#### SOURCE MATERIAL
╔══

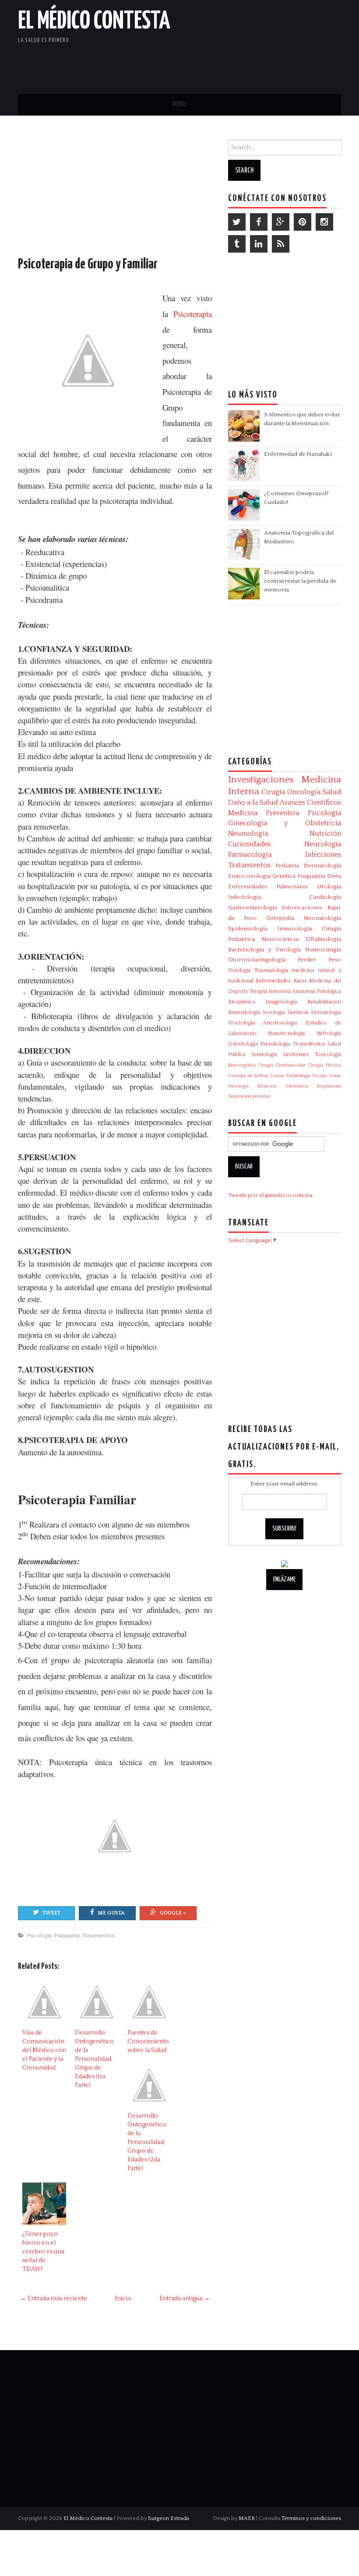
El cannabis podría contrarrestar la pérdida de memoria (300, 581)
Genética (284, 876)
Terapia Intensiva (270, 991)
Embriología (298, 1075)
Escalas (320, 1075)
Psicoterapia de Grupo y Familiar (88, 264)
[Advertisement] (238, 63)
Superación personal (249, 1096)
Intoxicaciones (302, 907)
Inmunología (294, 929)
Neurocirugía (323, 950)
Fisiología (239, 970)
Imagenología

╚══

#### YOUR ASSIGNMENT
Lines from the one with "Inmunología (294, 929)" through the final line of the listing above should be duplicated word for word, and nothing else included.

#### WRITTEN ANSWER
Inmunología (294, 929)
Neurocirugía (323, 950)
Fisiología (239, 970)
Imagenología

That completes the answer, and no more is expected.